Normal behavior: expiry and pool scope are sponsor-mutable only up to a defined checkpoint (expiryLocked, scopeLocked), so stakers can rely on both being fixed once risk materializes.
The issue: recoveryAddress — which receives 100% of staker principal + bonus on a bad-faith CORRUPTED resolution — has no equivalent lock, at any point, including after the breach is confirmed.
Likelihood:
The owner keeps unrestricted onlyOwner access to setRecoveryAddress for the pool's entire life — unlike expiry/scope, which the same codebase already freezes once stakers rely on them.

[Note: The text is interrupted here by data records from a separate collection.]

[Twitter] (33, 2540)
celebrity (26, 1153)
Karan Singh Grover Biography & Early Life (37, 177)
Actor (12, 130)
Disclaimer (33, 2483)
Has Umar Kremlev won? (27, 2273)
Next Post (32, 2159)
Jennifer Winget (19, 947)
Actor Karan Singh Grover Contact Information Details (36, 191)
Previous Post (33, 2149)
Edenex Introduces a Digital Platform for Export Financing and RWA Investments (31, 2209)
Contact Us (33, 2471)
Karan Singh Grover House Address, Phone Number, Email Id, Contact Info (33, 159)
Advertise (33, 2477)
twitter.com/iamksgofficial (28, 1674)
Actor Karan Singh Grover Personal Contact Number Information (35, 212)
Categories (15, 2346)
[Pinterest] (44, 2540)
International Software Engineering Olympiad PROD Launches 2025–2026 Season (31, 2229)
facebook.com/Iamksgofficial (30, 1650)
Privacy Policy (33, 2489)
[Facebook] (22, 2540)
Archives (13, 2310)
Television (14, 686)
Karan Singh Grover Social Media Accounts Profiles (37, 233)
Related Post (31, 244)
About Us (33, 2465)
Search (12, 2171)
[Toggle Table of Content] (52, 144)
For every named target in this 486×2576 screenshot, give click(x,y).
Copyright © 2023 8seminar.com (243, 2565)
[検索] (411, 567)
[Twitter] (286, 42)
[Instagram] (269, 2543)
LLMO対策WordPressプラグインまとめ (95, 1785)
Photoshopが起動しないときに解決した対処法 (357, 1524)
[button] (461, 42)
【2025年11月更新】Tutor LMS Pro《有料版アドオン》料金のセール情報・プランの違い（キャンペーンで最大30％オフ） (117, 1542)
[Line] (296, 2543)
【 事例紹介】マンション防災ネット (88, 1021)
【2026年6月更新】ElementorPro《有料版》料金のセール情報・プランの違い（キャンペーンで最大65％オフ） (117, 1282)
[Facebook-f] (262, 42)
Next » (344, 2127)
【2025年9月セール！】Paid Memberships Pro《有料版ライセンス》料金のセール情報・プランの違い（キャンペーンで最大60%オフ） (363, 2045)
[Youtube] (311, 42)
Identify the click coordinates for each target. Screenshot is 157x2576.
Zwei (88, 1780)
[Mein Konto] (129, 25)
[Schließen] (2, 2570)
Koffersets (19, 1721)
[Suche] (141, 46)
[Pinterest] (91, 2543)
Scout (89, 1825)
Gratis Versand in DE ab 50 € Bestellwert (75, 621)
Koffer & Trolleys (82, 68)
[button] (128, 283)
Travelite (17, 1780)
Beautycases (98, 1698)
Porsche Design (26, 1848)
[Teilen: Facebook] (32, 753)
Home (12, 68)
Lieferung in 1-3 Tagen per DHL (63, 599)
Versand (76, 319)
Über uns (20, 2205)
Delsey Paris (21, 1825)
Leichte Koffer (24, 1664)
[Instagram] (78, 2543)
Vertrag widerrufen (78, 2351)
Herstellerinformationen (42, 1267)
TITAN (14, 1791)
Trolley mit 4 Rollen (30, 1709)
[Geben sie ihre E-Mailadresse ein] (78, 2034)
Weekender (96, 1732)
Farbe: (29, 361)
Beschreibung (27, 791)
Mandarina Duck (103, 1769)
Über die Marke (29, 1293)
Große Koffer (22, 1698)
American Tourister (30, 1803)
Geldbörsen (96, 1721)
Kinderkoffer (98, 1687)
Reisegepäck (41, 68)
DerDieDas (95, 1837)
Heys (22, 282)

flagOutcome(CORRUPTED, false, address(0)) publicly commits the pool's full balance to the current recoveryAddress, giving the owner an exact on-chain moment to front-run the sweep with one extra call.
Impact:
100% of staked principal + bonus lands in an address of the owner's choosing instead of the address stakers deposited against.
The window never closes — it persists through claimsStarted, covering partial-bounty remainders and later donation sweeps too.
The test below reproduces the full attack in four steps:
Alice and Bob stake 150 total; Carol contributes 20 bonus — 170 tokens are now at stake.
A real attack is observed and confirmed: the registry reports CORRUPTED, and the moderator correctly flags it bad-faith (flagOutcome(CORRUPTED, false, address(0))). At this point corruptedReserve locks in at 170, publicly owed to the current recoveryAddress.
Only after that confirmation, the owner calls setRecoveryAddress(rugWallet) — the call succeeds because nothing gates it on the now-CORRUPTED outcome.
Anyone (the owner or a third party) calls the permissionless claimCorrupted(). It reads recoveryAddress fresh at execution time, so the full 170 tokens pay rugWallet, and the address stakers actually trusted receives zero.
Verified locally: forge test --match-test testRecoveryAddressRugPullAfterBadFaithCorrupted → 1 passed.
outcome is the exact moment corruptedReserve/bountyEntitlement get committed against the current recoveryAddress (see flagOutcome), so gating on it closes the window at its source rather than patching a symptom. It costs nothing functionally: the sponsor keeps full flexibility to update recoveryAddress at any time before an outcome is flagged — which is the only window where staker funds aren't yet at stake — and reuses the existing OutcomeAlreadySet error, so the fix is a single line with no new interface surface or storage.